Entrepreneurs

Elon Musk thinks life on earth will go extinct, and is putting most of his fortune toward colonizing Mars

Share
Elon Musk, founder and CEO of SpaceX
Getty Images

If we stay on earth forever, "there will be some eventual extinction event," says Elon Musk in an article published in academic journal New Space.

In it, Musk says the alternative to this doomsday is for humans to become a multi-planetary species. He says Mars is the place to do it.

Venus is a "hot acid bath," says Musk in the article, which summarizes a speech he gave in Sept. of 2016. Mercury is too close to the sun. The moon is too small, has no atmosphere and not as "resource-rich."

Speaking like the entrepreneur he is, Musk says, Mars is better-suited "to scale up" to be a self-sustaining civilization.

"[I]f we could warm Mars up," says Musk, which he believes is doable, "we would once again have a thick atmosphere and liquid oceans." Mars also has enough sunlight and an atmosphere in which, with some tweaking, it would be possible to grow plants.

SpaceX's Elon Musk's bold ambition to colonize Mars
VIDEO1:2901:29
SpaceX's Elon Musk's bold ambition to colonize Mars

Musk also says, "It would be quite fun to be on Mars because you would have gravity that is about 37 percent of that of Earth, so you would be able to lift heavy things and bound around."

The key, says Musk is his company SpaceX creating systems that make the move to Mars affordable – comparable to the median house price in the U.S. is the goal. Currently, Musk estimates trips to Mars would cost about $140,000 per ton (taking into account transporting things like luggage, food and life support). But he believes the cost could potentially drop to below $100,000 a ton.
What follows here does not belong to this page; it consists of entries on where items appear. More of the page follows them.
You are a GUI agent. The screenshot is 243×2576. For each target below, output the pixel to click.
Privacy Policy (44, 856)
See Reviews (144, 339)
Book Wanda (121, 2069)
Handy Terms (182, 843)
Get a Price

Musk sees a future where people would save up for a move to Mars like they do a home. "People could also get sponsorship. It gets to the point where almost anyone, if they saved up and this was their goal, could buy a ticket and move to Mars — and given that Mars would have a labor shortage for a long time, jobs would not be in short supply," he says.

Ultimately, says Musk, funding this will be a joint effort between private and government resources. "As we show that this is possible and that this dream is real—it is not just a dream, it is something that can be made real—the support will snowball over time," says Musk.

"I should also add that the main reason I am personally accumulating assets is in order to fund this," says Musk of his wealth. "I really do not have any other motivation for personally accumulating assets except to be able to make the biggest contribution I can to making life multi-planetary."

Just 15 years ago, "SpaceX basically consisted of carpet and a mariachi band," says Musk. "We were basically clueless." Now, he believes SpaceX will have a spaceship by about 2020, with which it can start doing suborbital flights.

That would also enable the transport of cargo "to anywhere on Earth in 45 minutes at the most," he says. "Most places on Earth would be 20–25 minutes away. If we had a floating platform off the coast of New York, 20–30 miles out, you could go from New York to Tokyo in 25 minutes and across the Atlantic in 10 minutes," he says.

"If things go super-well, it might be in the 10-year time frame," to Mars, says Musk. "But I do not want to say that is when it will occur. There is a huge amount of risk. It is going to cost a lot. There is a good chance we will not succeed, but we are going to do our best and try to make as much progress as possible."